0: Very fast, but not recommended. Does not work with pre-scenecut (scenecut must be off to force off b-adapt).

1: Fast, default mode in x264. A good balance between speed and quality.

2: A much slower but more accurate B-frame decision mode that correctly detects fades and generally gives considerably better quality. Its speed gets considerably slower at high bframes values, so its recommended to keep bframes relatively low (perhaps around 3) when using this option. It also may slow down the first pass of x264 when in threaded mode.

    b_strategy <integer>
    x264, by default, adaptively decides through a low-resolution lookahead the best number of B-frames to use. It is possible to disable this adaptivity; this is not recommended. Recommended default: 1


    bframebias 
    Make x264 more likely to choose higher numbers of B-frames during the adaptive lookahead. Not generally recommended. Recommended default: 0


    flags2 +bpyramid
    Allows B-frames to be kept as references. The name is technically misleading, as x264 does not actually use pyramid coding; it simply adds B-references to the normal reference list. B-references get a quantizer halfway between that of a B-frame and P-frame.
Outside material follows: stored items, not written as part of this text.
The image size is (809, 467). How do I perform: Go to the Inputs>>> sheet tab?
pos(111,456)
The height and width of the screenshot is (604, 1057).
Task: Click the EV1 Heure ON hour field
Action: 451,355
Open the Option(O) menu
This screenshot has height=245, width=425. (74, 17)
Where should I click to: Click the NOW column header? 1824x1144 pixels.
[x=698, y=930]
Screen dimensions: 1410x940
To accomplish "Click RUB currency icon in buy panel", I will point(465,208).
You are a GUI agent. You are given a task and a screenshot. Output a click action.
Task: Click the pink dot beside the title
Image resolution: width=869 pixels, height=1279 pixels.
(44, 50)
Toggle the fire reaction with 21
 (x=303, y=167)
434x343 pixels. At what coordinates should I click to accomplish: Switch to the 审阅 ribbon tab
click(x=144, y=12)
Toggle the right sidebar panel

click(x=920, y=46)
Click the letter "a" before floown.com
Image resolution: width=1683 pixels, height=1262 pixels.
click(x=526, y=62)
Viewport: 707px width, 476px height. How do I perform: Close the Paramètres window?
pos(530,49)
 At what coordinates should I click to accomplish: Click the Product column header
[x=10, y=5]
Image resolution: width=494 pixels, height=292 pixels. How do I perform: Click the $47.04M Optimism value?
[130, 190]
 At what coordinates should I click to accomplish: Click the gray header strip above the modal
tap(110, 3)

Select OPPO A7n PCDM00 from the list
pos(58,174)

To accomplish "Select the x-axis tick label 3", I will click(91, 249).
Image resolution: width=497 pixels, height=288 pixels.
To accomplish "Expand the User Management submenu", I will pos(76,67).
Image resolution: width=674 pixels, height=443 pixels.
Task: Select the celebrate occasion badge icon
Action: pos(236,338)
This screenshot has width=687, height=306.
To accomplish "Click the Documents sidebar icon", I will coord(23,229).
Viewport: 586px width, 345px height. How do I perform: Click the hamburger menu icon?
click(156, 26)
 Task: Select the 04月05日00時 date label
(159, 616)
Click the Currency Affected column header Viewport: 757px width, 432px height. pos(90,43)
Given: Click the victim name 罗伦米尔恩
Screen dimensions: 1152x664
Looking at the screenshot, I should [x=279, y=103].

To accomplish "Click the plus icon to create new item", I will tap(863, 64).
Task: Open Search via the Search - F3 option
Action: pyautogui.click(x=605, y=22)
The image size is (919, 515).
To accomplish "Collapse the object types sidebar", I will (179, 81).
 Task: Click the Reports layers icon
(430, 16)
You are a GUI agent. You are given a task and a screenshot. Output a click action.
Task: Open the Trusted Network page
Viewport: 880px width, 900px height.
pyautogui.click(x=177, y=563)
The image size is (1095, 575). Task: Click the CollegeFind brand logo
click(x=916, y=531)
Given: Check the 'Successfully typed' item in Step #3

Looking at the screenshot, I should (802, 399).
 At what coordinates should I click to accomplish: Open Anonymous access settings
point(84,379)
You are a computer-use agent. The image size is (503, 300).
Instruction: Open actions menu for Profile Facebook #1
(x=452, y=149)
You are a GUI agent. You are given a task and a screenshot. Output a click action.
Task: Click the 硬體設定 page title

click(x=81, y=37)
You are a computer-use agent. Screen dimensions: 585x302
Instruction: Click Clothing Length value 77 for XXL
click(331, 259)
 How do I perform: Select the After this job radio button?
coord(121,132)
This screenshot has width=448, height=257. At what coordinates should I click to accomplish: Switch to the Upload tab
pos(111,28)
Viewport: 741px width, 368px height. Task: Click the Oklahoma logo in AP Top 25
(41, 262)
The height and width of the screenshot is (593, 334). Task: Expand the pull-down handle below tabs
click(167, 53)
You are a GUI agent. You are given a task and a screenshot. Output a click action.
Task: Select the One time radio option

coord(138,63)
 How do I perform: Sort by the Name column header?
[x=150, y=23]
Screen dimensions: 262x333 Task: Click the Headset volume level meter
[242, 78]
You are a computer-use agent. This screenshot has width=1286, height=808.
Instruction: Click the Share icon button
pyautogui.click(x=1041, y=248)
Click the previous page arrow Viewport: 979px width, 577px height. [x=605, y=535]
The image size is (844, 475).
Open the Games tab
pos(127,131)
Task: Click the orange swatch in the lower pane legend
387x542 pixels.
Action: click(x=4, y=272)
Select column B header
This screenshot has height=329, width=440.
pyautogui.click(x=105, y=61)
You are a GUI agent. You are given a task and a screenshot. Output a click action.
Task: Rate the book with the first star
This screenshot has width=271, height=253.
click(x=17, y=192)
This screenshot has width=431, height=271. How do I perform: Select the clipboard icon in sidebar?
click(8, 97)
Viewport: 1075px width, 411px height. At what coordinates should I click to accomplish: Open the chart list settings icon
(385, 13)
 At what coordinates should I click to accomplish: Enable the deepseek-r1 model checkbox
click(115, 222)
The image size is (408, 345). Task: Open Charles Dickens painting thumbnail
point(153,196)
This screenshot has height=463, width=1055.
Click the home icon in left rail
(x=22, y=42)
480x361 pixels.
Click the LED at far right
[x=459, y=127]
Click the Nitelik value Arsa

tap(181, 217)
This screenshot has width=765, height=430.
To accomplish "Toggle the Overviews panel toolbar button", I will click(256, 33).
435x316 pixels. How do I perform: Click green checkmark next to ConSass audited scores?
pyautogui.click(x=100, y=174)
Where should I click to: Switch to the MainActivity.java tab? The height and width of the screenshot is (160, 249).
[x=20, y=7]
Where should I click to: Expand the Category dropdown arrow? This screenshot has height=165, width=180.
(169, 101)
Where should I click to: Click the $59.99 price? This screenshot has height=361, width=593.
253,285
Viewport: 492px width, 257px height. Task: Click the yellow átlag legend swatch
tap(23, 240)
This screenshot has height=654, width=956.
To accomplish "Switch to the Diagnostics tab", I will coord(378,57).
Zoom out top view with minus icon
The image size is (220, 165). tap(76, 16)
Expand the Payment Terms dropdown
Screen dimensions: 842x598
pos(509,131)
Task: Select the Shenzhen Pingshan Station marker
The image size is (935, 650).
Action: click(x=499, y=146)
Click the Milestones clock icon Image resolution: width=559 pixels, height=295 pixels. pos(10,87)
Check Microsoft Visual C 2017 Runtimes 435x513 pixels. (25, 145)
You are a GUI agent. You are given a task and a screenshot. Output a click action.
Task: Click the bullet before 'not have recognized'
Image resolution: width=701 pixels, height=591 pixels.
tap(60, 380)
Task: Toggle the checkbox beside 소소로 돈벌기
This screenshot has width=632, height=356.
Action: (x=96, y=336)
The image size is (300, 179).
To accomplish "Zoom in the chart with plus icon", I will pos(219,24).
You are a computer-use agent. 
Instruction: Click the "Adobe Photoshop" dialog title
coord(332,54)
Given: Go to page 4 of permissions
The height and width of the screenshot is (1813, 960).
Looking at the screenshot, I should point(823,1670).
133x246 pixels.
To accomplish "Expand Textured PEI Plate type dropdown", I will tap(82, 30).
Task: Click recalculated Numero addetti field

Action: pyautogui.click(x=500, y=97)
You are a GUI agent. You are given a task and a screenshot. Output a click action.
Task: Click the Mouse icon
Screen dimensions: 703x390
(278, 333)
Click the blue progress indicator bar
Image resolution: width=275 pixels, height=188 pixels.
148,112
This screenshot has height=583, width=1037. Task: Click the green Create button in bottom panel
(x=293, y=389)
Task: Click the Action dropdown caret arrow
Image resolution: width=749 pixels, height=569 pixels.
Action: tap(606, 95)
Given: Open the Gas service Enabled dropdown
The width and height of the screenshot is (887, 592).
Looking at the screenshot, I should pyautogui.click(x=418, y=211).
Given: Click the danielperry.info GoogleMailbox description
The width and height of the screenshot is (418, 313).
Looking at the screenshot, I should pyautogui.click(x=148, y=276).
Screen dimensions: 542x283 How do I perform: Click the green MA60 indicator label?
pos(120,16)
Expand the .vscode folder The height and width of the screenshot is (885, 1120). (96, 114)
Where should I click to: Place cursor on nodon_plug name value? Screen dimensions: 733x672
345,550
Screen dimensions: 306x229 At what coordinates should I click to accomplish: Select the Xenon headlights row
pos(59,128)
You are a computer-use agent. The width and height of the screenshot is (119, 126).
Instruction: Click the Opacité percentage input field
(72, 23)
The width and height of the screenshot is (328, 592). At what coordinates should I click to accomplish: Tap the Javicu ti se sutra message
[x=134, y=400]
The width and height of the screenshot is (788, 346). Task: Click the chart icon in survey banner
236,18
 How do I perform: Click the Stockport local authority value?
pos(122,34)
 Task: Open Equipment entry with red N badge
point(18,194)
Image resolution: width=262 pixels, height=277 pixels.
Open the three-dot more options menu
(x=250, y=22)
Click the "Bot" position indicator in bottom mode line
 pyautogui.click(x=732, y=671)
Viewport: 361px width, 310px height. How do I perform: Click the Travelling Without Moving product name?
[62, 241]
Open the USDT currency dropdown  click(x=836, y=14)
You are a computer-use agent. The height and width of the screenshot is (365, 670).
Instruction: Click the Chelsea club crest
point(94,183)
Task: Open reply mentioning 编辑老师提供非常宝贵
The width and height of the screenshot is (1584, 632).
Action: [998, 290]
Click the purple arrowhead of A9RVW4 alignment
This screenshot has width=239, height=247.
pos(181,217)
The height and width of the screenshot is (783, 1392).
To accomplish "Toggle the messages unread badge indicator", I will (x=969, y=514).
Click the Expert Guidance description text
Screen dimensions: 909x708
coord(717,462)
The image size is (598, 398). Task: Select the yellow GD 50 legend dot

This setting is generally beneficial, but it increases the DPB (decoding picture buffer) size required for playback, so when encoding for hardware, disabling it may help compatibility.


    coder
    CABAC is the default entropy encoder used by x264. Though somewhat slower on both the decoding and encoding end, it offers 10-15% improved compression on live-action sources and considerably higher improvements on animated sources, especially at low bitrates. It is also required for the use of trellis quantization. Disabling CABAC may somewhat improve decoding performance, especially at high bitrates. CABAC is not allowed in Baseline Profile. Recommended default: -coder 1 (CABAC enabled)


    refs <integer>
    One of H.264's most useful features is the abillity to reference frames other than the one immediately prior to the current frame. This parameter lets one specify how many references can be used, through a maximum of 16. Increasing the number of refs increases the DPB (Decoded Picture Buffer) requirement, which means hardware playback devices will often have strict limits to the number of refs they can handle. In live-action sources, more reference have limited use beyond 4-8, but in cartoon sources up to the maximum value of 16 is often useful. More reference frames require more processing power because every frame is searched by the motion search (except when an early skip decision is made). The slowdown is especially apparent with slower motion estimation methods. Recommended default: -refs 6


    flags
    Disable loop filter. Recommended default: -flags +loop (Enabled)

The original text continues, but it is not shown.